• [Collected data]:
----
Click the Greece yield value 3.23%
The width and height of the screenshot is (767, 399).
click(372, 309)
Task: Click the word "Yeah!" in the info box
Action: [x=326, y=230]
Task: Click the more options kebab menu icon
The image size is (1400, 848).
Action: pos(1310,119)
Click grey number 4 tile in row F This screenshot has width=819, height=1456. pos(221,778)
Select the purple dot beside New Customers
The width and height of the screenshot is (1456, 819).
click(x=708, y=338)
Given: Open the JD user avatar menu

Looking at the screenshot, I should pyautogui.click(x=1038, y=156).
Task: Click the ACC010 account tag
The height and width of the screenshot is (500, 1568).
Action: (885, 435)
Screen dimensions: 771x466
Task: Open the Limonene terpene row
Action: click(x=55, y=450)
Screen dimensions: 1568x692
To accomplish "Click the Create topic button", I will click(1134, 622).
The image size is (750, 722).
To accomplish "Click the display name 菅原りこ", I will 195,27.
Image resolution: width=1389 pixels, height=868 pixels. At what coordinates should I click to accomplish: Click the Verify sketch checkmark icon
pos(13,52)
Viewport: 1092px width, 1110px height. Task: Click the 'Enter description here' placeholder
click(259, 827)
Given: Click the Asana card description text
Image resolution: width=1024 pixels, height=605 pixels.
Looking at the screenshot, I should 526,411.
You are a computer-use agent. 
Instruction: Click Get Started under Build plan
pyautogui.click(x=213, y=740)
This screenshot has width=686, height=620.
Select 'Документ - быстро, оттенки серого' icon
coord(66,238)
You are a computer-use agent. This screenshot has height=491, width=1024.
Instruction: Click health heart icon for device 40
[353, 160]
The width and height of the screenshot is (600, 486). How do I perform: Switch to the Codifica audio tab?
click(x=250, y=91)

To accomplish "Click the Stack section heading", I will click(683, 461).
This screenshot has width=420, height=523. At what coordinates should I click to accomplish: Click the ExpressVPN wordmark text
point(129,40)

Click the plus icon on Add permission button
----
• [Required action]:
Whenever the word "button" occurs in a line of the records, that line counts toward the total; state the total only.

• [Task solution]:
2